Several non-motor symptoms (NMS), though not identified as independent risk factors, should also be considered. Motor complications were found associated with higher NMS burden even at an early stage of the disease [29]. EOPD patients showed less cognitive impairment consistent in previous studies [30]. The relationship between dementia and dyskinesia was not observed as difference between patients with and without dyskinesia in both onset subgroups was not significant. RBD was more frequent in LOPD patients with dyskinesia, while all EOPD patients had lower RBDSQ scores. In line with a previous cross-sectional study of 994 PD patients, RBD was found related to older age and dyskinesia [31]. This finding implies a shared pathway by RBD and dyskinesia in LOPD. However, the overlap of their pathogenesis is still unclear. As depression and anxiety were identified as risk factors for motor complications in previous studies [3], we assessed both symptoms in the EOPD and LOPD groups. Depression was common in all patients with dyskinesia and remained a significant factor for dyskinesia after adjustment of disease duration in the EOPD group. Regarding anxiety, while it was more frequent in EOPD patients with dyskinesia, the difference did not reach statistical significance in our study. And no difference in the occurrence of anxiety was found in the LOPD group. Based on our findings, depression seems to be a more specific factor for dyskinetic EOPD patients, while RBD may be more relevant to dyskinesia in LOPD. Multiple non-dopaminergic dysfunctions in the cholinergic, serotonergic, opioid, and noradrenergic systems are involved in the pathophysiology of LID and non-motor symptoms like anxiety, depression, pain, dementia, and sleep disturbances [32,33,34]. Further studies are warranted to investigate the relationship between non-motor systems, age at onset, and LID.
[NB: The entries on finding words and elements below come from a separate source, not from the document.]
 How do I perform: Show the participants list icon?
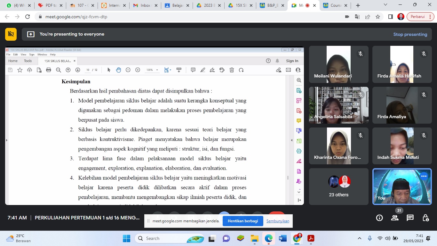395,218
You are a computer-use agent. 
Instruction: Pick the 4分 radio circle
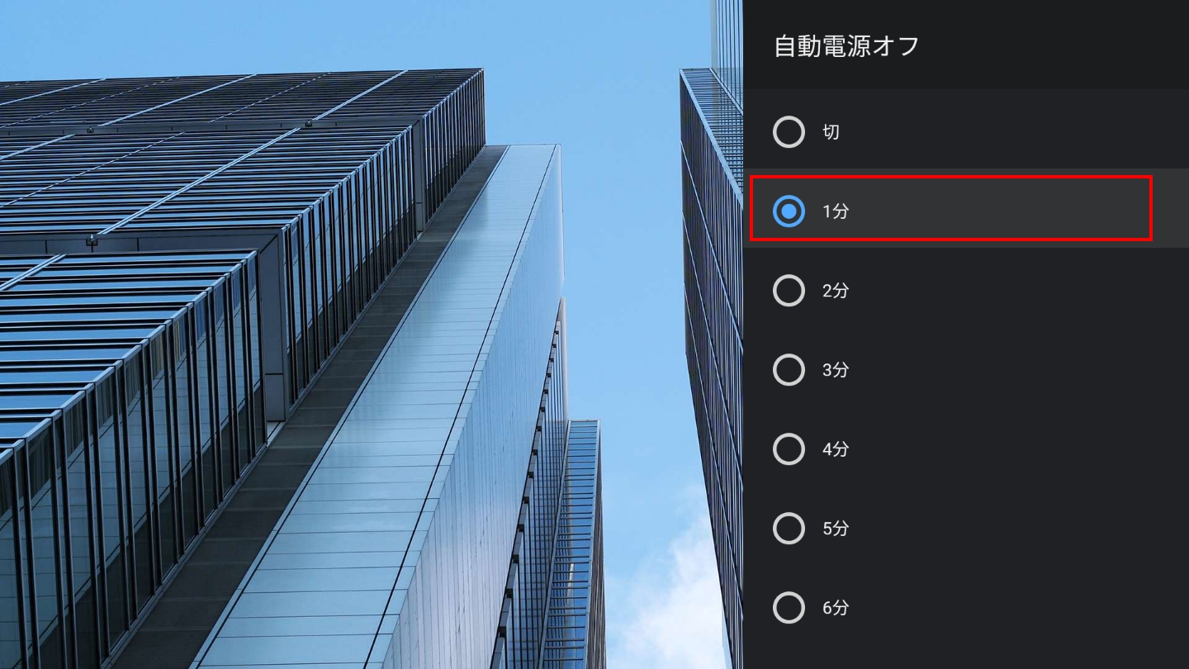coord(789,449)
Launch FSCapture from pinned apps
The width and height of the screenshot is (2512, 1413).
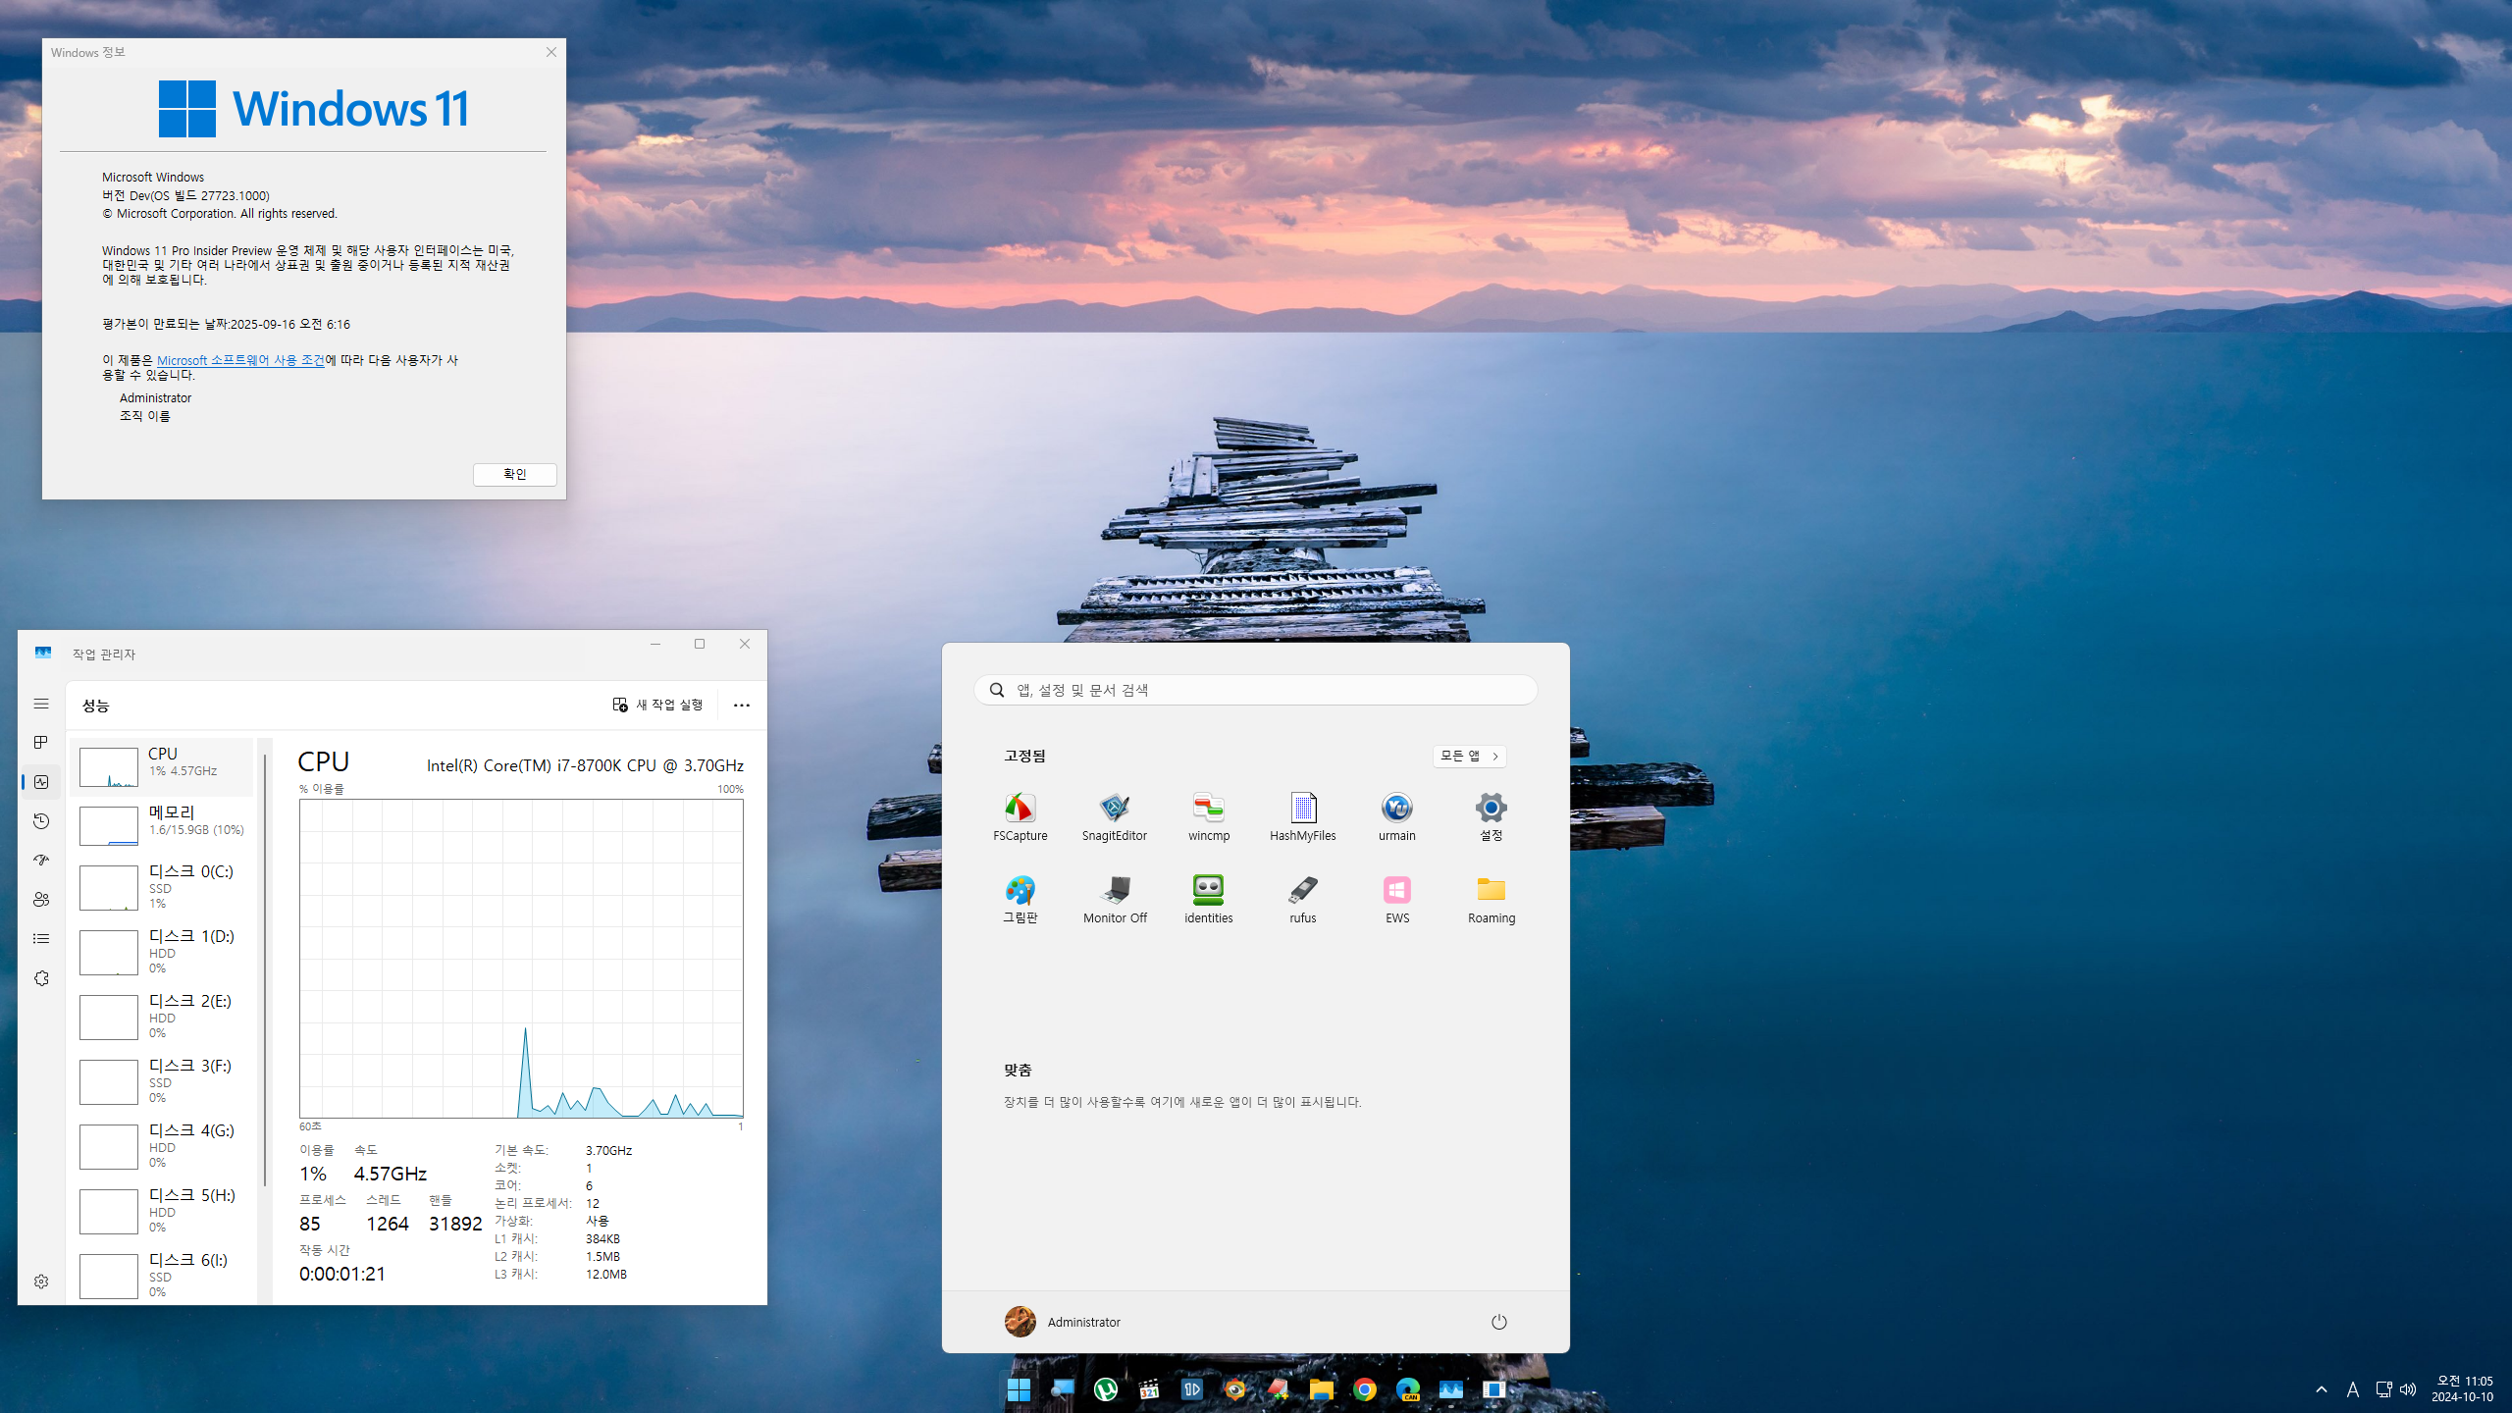(x=1020, y=816)
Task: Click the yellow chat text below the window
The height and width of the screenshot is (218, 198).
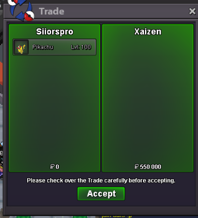Action: point(117,216)
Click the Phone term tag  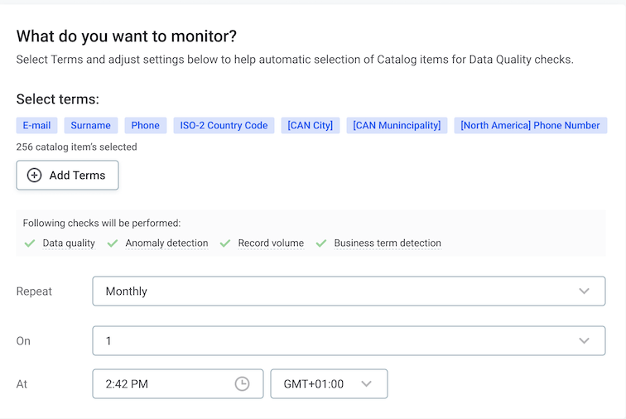click(145, 126)
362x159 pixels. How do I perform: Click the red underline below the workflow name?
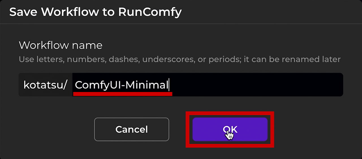click(122, 94)
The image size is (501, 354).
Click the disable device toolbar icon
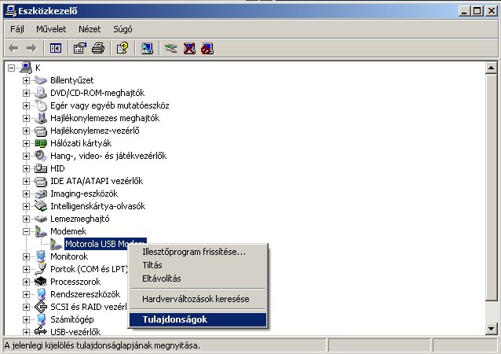tap(207, 48)
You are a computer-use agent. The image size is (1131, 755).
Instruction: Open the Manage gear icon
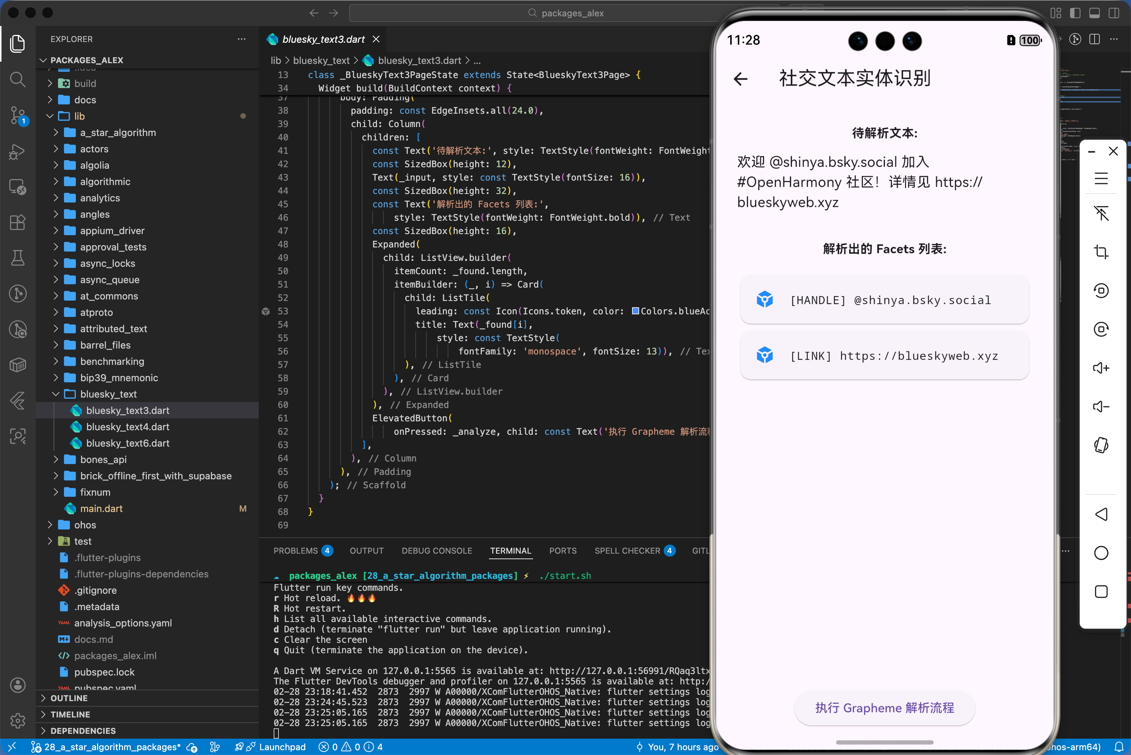coord(18,720)
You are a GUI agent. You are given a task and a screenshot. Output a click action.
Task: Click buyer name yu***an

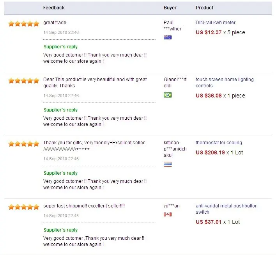coord(172,206)
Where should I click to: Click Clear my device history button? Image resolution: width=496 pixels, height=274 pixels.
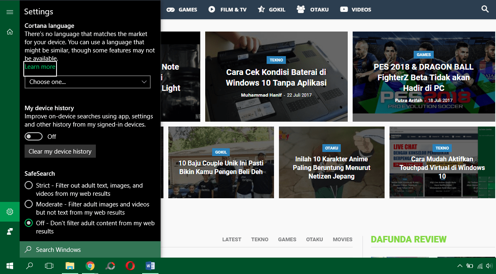tap(60, 151)

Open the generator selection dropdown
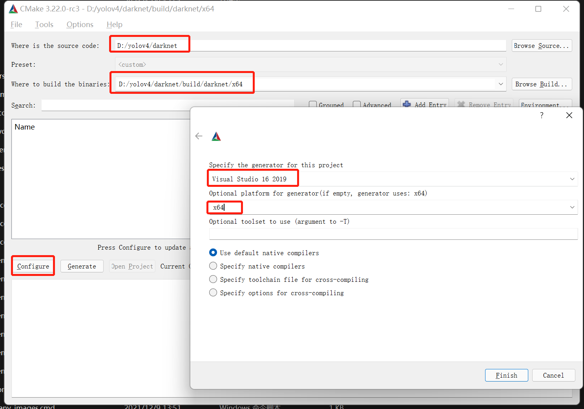(572, 179)
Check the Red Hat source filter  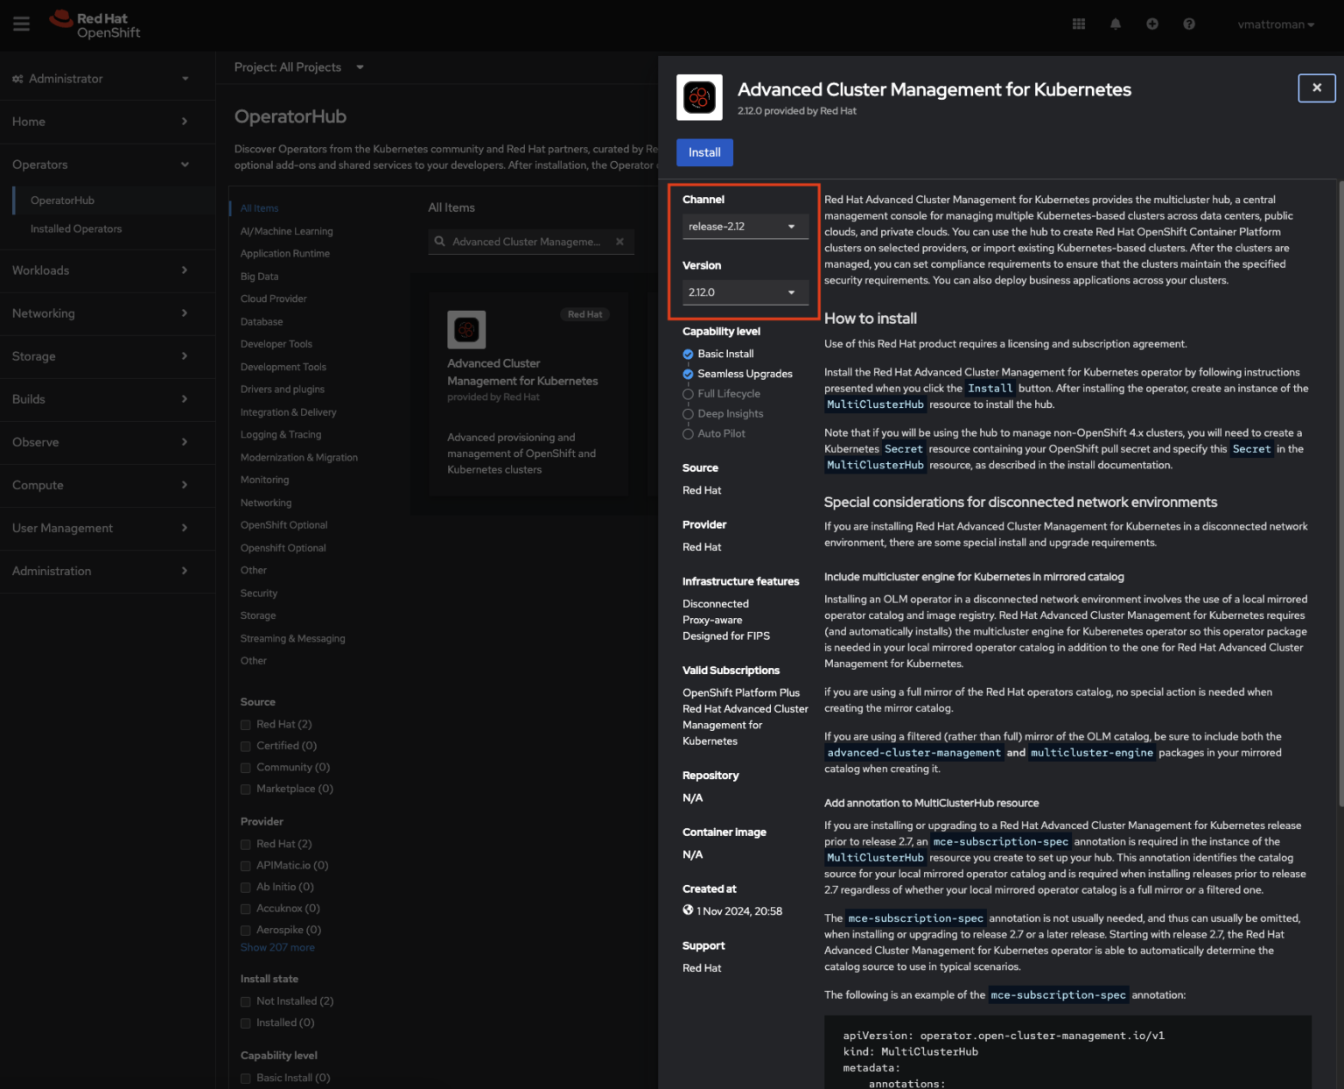point(245,724)
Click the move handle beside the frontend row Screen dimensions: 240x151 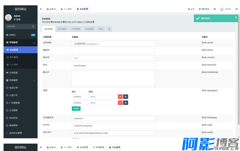click(125, 103)
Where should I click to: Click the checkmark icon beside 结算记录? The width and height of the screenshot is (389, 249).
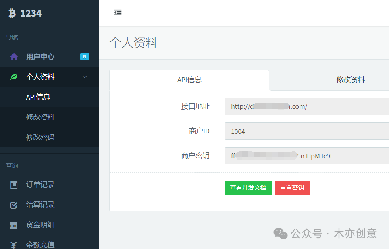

Our study has certain limitations. Firstly, genetic variations related to the age at onset and clinical manifestations of PD should be considered, and the best way is to perform genome sequencing, which is also our next step. Secondly, as a cross-sectional study, all patients were assessed at the time of recruitment. To have more accurate calculation of levodopa risk thresholds, only patients receiving levodopa for more than 6 months were enrolled. Thus, we failed to acquire the baseline data at an early stage of disease to better reveal the predictive value of motor and non-motor symptoms. Finally, our study had higher ratio of EOPD compared to previous community-based study [35]. As our cases were recruited at the in-patient department, this selection bias requires further correction in larger patient population. Further study should be conducted in larger prospective cohort and propose levodopa risk thresholds of PD subtypes based on clinical, pathological, and genetic features.

In conclusion, we investigated the levodopa risk threshold for dyskinesia in different PD onset subgroups. The daily levodopa threshold dosages were 400 mg or 5.9 mg/kg for EOPD and 450 mg or 7.2 mg/kg for LOPD. EOPD patients had lower levodopa threshold dosage than LOPD patients. Individualized treatment strategy should be considered according to the patient’s age at PD onset and presence of certain risk factors. Stricter levodopa dose control is necessary in the treatment of EOPD to delay the onset of dyskinesia.